▶

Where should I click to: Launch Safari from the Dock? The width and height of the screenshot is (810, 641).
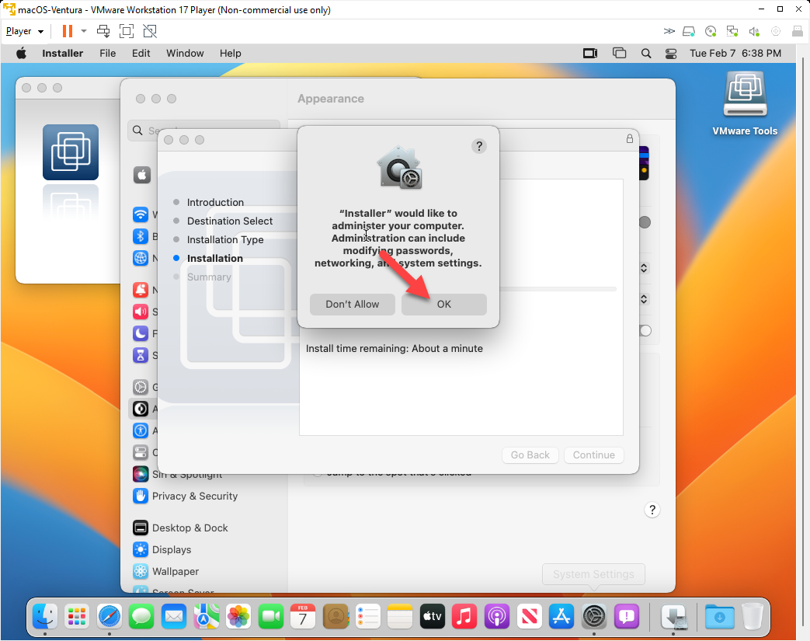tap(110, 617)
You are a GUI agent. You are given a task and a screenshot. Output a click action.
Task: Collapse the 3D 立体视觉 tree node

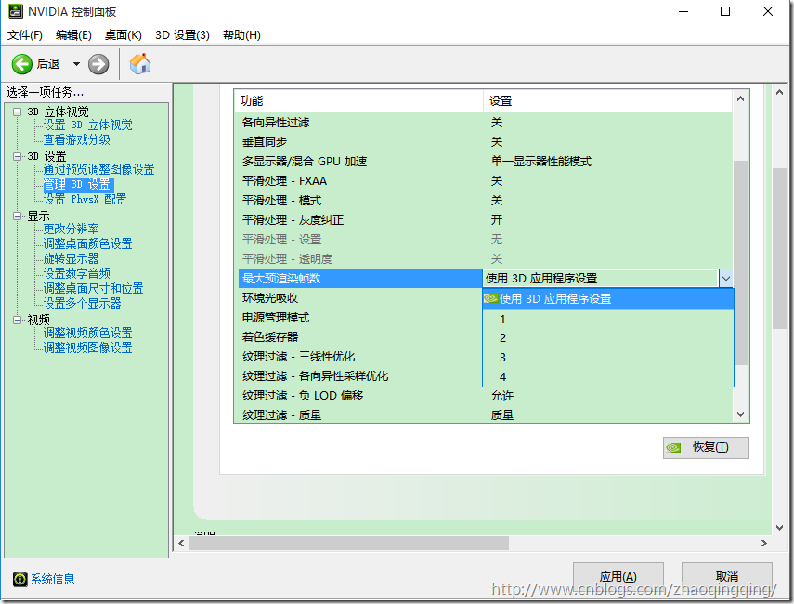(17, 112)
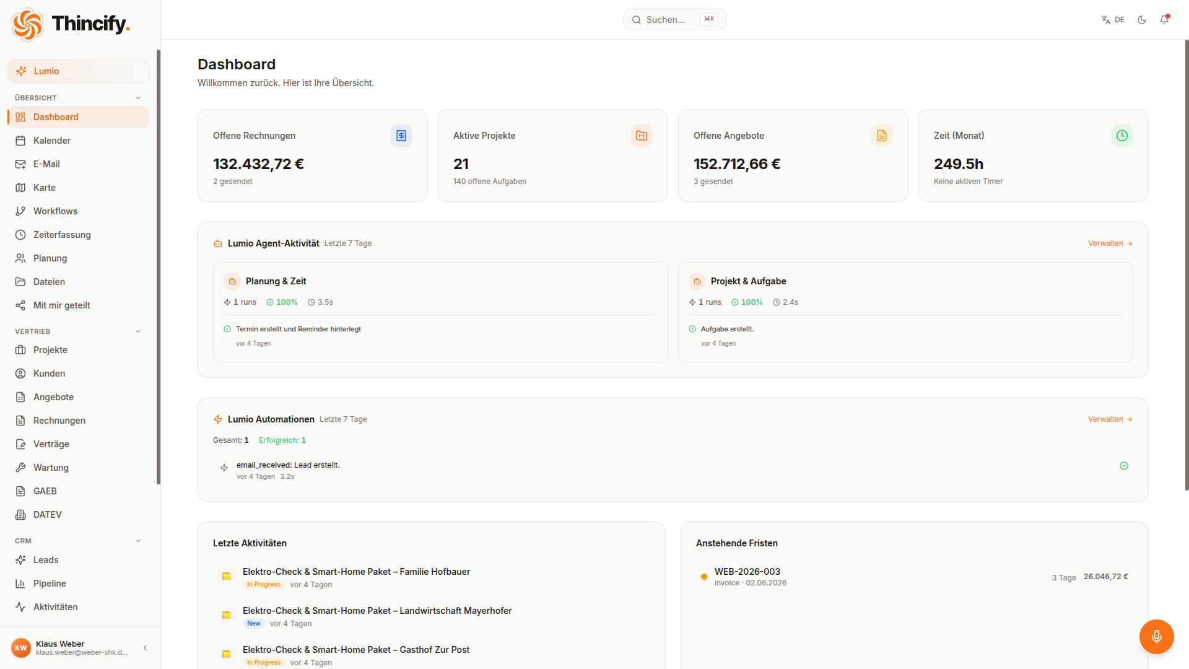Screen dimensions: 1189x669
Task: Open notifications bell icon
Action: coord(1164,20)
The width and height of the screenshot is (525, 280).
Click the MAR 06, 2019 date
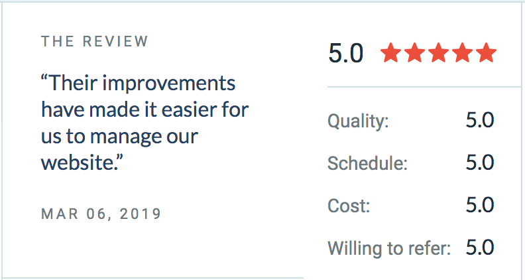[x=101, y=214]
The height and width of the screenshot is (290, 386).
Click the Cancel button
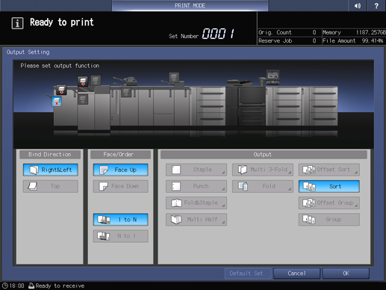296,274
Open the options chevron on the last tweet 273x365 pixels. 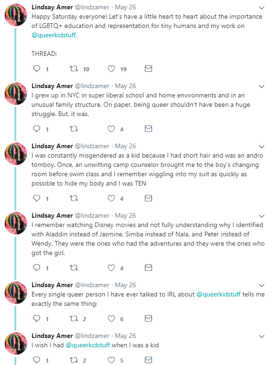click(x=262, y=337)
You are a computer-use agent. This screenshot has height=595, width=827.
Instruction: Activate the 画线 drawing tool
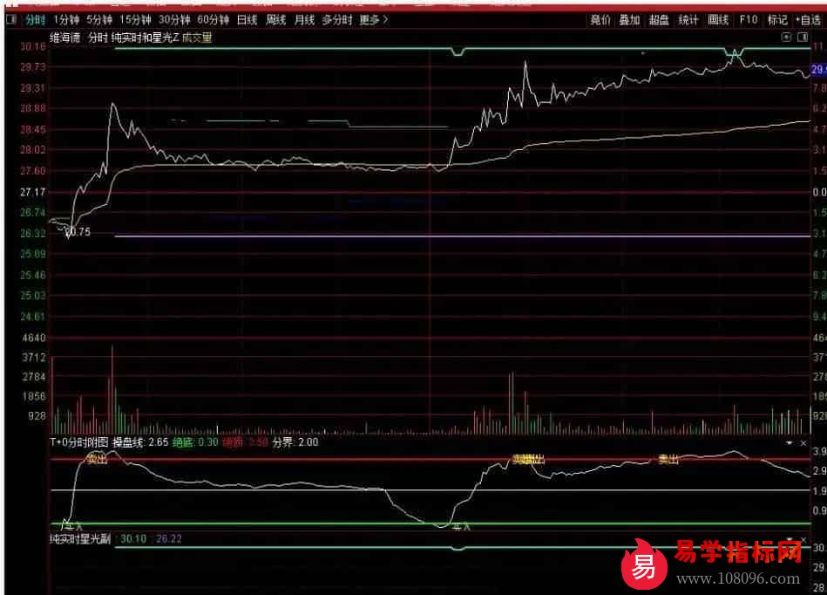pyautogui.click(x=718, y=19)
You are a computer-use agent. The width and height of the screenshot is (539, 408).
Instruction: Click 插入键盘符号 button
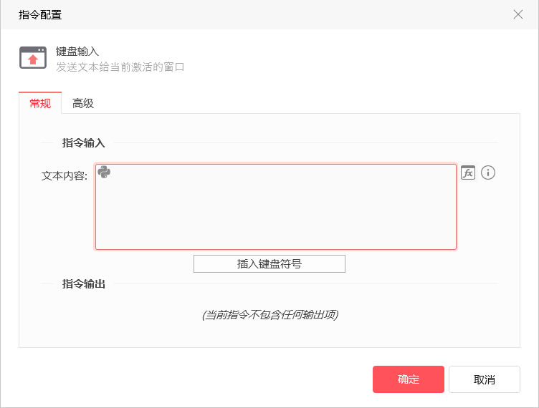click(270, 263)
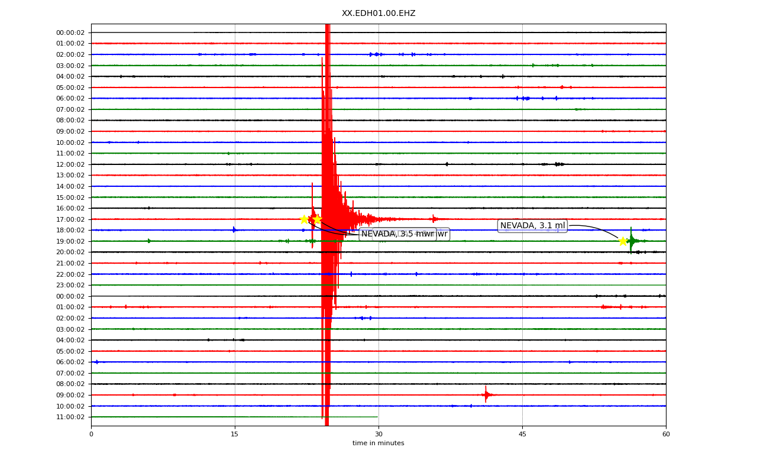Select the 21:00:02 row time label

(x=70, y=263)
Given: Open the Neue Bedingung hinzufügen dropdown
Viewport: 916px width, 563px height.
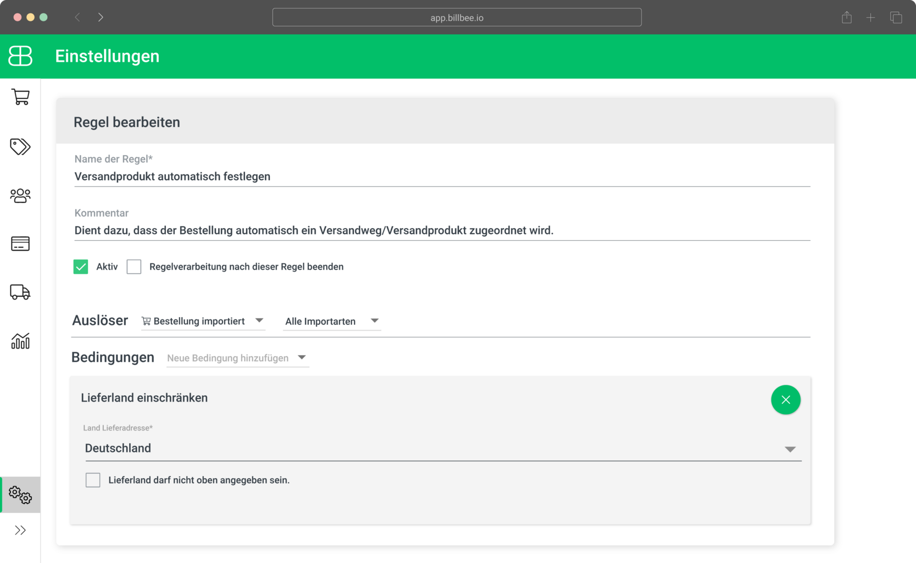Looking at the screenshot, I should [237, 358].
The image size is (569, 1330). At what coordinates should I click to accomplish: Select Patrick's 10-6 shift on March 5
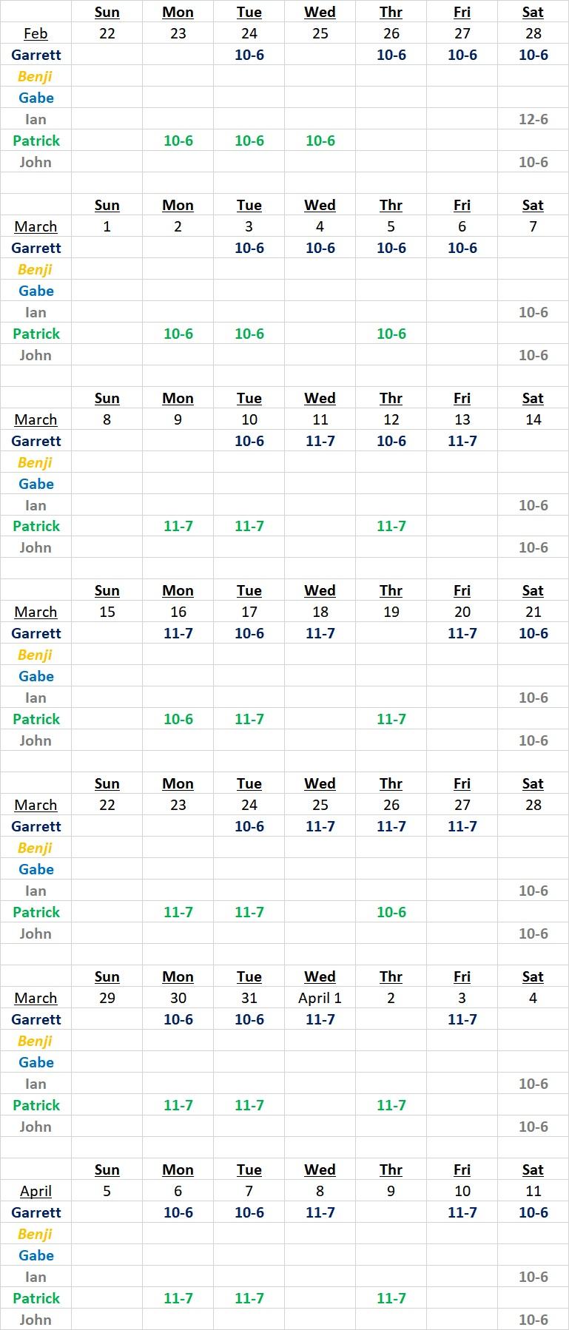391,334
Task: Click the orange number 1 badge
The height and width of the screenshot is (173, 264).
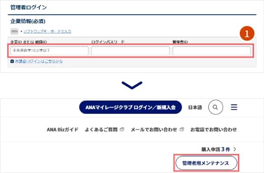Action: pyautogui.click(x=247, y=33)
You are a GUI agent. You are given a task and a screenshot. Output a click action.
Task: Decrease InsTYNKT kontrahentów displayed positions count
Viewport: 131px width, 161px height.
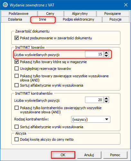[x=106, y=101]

◀

* Work required *
Look above for the line with "Task: Collapse the 3D 立体视觉 tree node", then print it and each line after it down to and including the line with "The height and width of the screenshot is (290, 386).". Leave out the pictures and keep the wording exact.

* Output of the exercise *
Task: Collapse the 3D 立体视觉 tree node

(17, 112)
Screen dimensions: 1189x669
Task: Open notifications bell icon
Action: coord(1164,20)
The width and height of the screenshot is (525, 280).
Click the MAR 06, 2019 date
[x=101, y=214]
The height and width of the screenshot is (290, 386).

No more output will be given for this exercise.